• _Task 1_: Render every line of the stored items listing as a Markdown table with the columns Row and Line, skipping blank lines and leaving out the pictures.

::: Document extract :::

We visited the entrance to Parliament inside Westminster tube station this morning to speak about our extreme weather record breaking year. Climate change is making extreme weather events more likely and this has been seen in the global weirding of our weather recently. Here in the UK we have experienced the wettest April and June and the coldest spring, while globally May was the hottest month on record and the 28th of August saw the lowest ever recording of Arctic ice levels. Almost 80% of agricultural land in the US is facing drought at the moment and it’s causing world food prices to spike, endangering the world’s poorest people and making more famines and food riots more likely to occur. Forest fires have been burning in the US, France, Greece, Italy, Croatia and Spain – some forest first fires have been burning for over three months while seven million people are homeless due to flooding in Assam and Bangladesh.

:::

• _Task 2_: In the statement on extreme weather, how much of the agricultural land in the US is said to be facing drought?

::: Entries supplied :::

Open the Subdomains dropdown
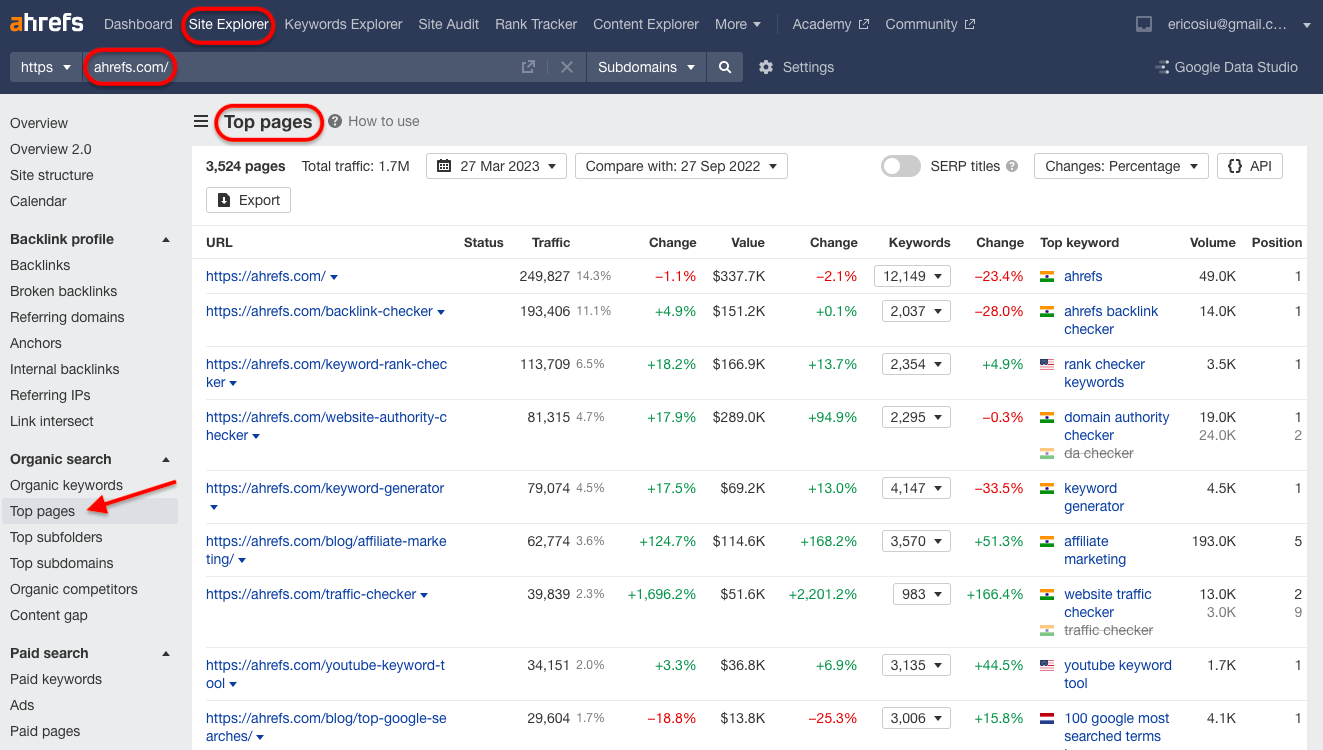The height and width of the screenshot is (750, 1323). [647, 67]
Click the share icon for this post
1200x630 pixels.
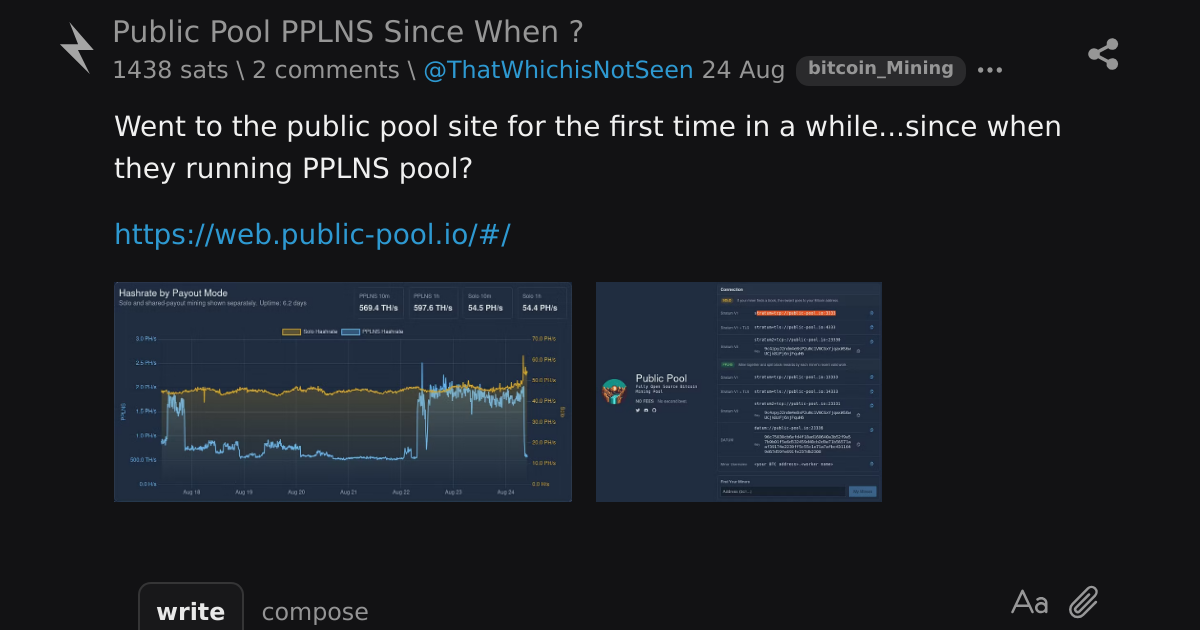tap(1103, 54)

:::

• _Response 1_:
| Row | Line |
|---|---|
| 1 | Open the Subdomains dropdown |
| 2 | The height and width of the screenshot is (750, 1323). [647, 67] |
| 3 | Click the share icon for this post |
| 4 | 1200x630 pixels. |
| 5 | tap(1103, 54) |

• _Response 2_: Almost 80%.